The default output device is the screen, however this may be
redirected when invoking TRACE, eg. TRACE /P 10 > PRN
The redirection rules of DOS are in affect here.

/C to clear a specified TRACE table. This only works on a previously
installed TRACE. This function is performed after the /P
switch if specified.

/A to activate TRACE for a previously disabled, or new int.

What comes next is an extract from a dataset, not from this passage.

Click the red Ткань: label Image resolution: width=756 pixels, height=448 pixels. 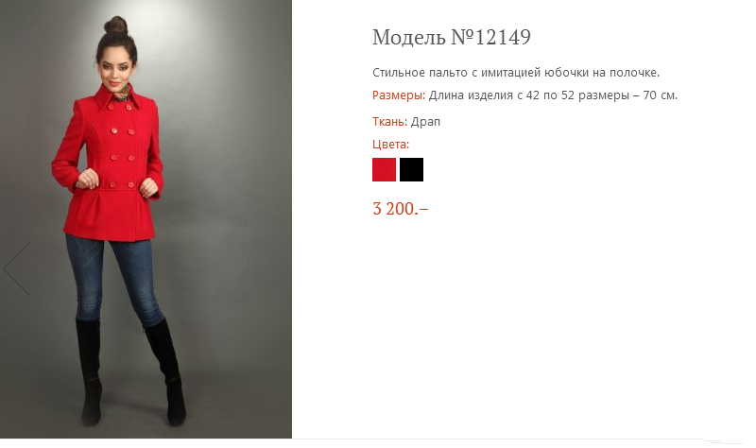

/R to enable/disable the TRACE refresh timer on a previous or new

The refresh timer works only for the interupt specified. What it
will do is, when we go to TRACE an int. the address of TRACE is
put into an interupt vector. Approx 18 times a second the refresh
timer gets control, and will validate that TRACE is still there.
If TRACE has mysteriously vanished, you loaded another program
that uses the same interupt, we change TRACE's original jump to
to that of the new program, and replace the address in the int
vector to that of TRACE.

This code is not flawless, some other programs use this same
technique, and can cause the system to hang endlessly. So use
your own discression.

It was mainly designed for those interupts that are less frequently
use, eg int 0C - communications, as a vital function.

It is a good idea to use the /D switch when finished tracing an
interupt. This will disable the refresh timer, and restore the
original jump that TRACE has stolen.


Is optional on the command line, however if left out will be prompted for it.

Can be either one or two bytes.

Is delimited by a space, carriage return, or a slash character.

Interupts 00-FF are traceable.


TRACE 10 activate TRACE for interupt 10.

TRACE /P 10 print TRACE table for int 10 to scrn.

TRACE /D/P/C 10 disable , print, and clear TRACE table
for interupt 10.

TRACE /P 10 > INT10.DAT print TRACE table to disk file.

TRACE /R C start TRACE for interupt 0C with refresh
or disable/enable refresh for the int.